E il blues è sofferenza e il blues è intransigenza e il blues è disoccupazione e il blues è conoscenza.
Una inutile passeggiata con la mente, accompagnata da un malinconico pezzo di Sonny Boy, lo conduceva intanto alla ricerca di un qualcosa che non c’era più.
Le strade intasate di auto, come budella sazie, impedivano il passaggio anche al pensiero e non gli fu possibile  proseguire oltre, neanche con la fantasia.
Non riuscì ad  individuare la sua vecchia casa, il suo mondo era  perso e non lo avrebbe  mai  più ritrovato.
E il Blues inesorabile lo sospingeva verso il Plemmirio, una vertigine di roccia a picco sul mare, che da secoli accoglieva nel suo abbraccio mortale illusioni di uomini che avevano dovuto contrattare ogni minuto della propria esistenza.
Per sopravvivere.
E il blues è nero come il vino.
E il blues è nero come i piedi di chi cammina sempre e non si ferma mai.

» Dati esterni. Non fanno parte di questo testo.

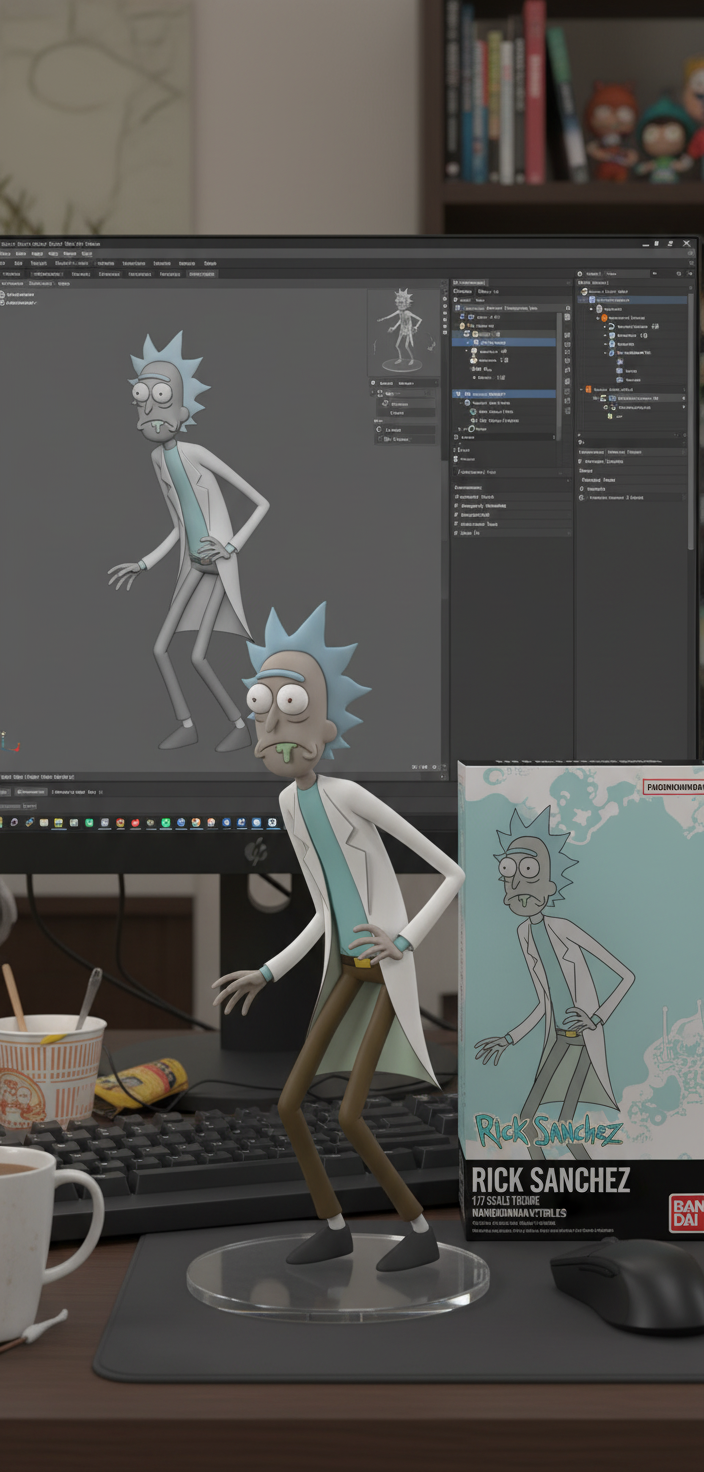The width and height of the screenshot is (704, 1472).
Task: Click the filter icon in the outliner header
Action: tap(680, 273)
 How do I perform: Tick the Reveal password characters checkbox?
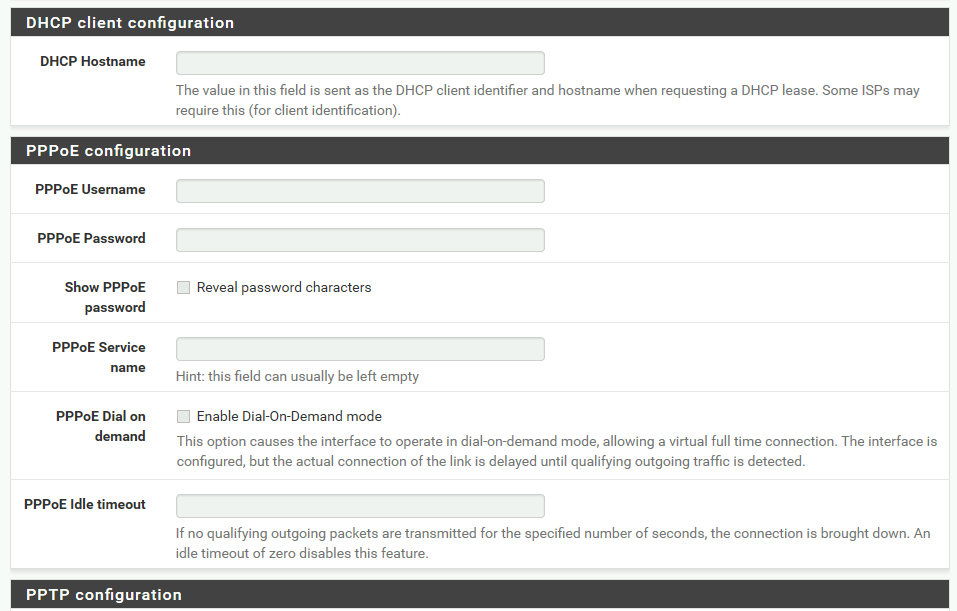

E il blues è nero come i piedi che calpestano l’uva per ottenere il vino, che è rosso come il sangue, che è rosso come il blues.
E  il blues è nero come i piedi che calpestano i deboli per ottenere il sangue, che è rosso come il vino,  che è rosso come il blues.
E gli occhi si chiudevano in modo molto lento e l’eco dell’armonica avanza inesorabile trovandolo disteso, sul suo giaciglio lurido, completamente bagnato e con i polmoni  pieni di acqua salata.
Era  morto, annegato nel suo mare del sud, nel suo mare di Blues.